Переведите, пожалуйста, на английский язык предложение «Также энергично подчеркивается понятие благости Бога» из фрагмента о Плотине и Григории Нисском.

▶ Фрагмент текста

==========

Эта бесконечность совершенства проистекает от бесконечности Бога, который находится у истоков любой благой вещи и, более того, есть совокупность всех благих вещей. Плотин («Эннеады», VI 6, 18), приступая к теме, сводящейся к тому, что «жизнь является благой, поскольку она происходит от Единого», среди прочих наблюдений, фиксируемых в этом месте, обладающих фундаментальным значением, утверждает следующее:
«Так что же, Благо, значит, свойственно сущности вещей? Любая вещь является благой в своей полноте, но только одно Благо не таково […]. Итак, от него происходит всё, но ничто ему не тождественно».
В этом контексте Григорий Нисский перерабатывает и расширяет традицию Плотина. Бог оказывается идентифицирован, поскольку в силу идеи блага, которая усваивается бытию, пребывающему по ту сторону существования, благо становится началом существования всякой вещи.
Если в рамках этой концепции Григорий Нисский проявляет себя как продолжатель Александрийского богословия, для которого Бог отождествляется с бытием, то новой, напротив, как это отмечает Фёлькер, является разработка понятия «по ту сторону существования», фиксируемого у Григория: Бог пребывает, безусловно, «за пределами блага», как это утверждал Филон Александрийский, т. е. писатель, с творчеством которого Григорий, несомненно, был знаком. Григорий находится в согласии с Плотином (и с Филоном), именуя Бога «первым благом» («О девстве», 10); Плотину принадлежит отождествление Бога с предметом желания со стороны всех сущностей («О девстве», 10–11), которая обнаруживается также у Василия («О вере», 1) и у Григория Богослова.
Ср. Плотин, «Эннеады», V 4, 1 и заглавие седьмого трактата первой Эннеады; Филон, «Посольство к Гаю», 5 (VI 156, 9–10). Идея, вытекающая из общего смысла фразы Григория: «то, что находится превыше всякого блага» («О девстве», 10), также принадлежит Плотину: в «Эннеадах», V 3, 11 Плотин отрицает то, чтобы первоначально могло бы представлять [только] одно из столь многих благ.
Также энергично подчеркивается понятие благости Бога. Природа Бога характеризуется, по существу своему, как благость, проявляемая по отношению к людям:
«Жизнь верховной природы есть любовь» («О душе и воскресении», 46).

==========

▶ Блок данных
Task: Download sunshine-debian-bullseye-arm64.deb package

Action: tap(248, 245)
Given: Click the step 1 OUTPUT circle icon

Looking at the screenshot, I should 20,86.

==========

▶ Ответ к заданию
The concept of God's goodness is also strongly emphasized.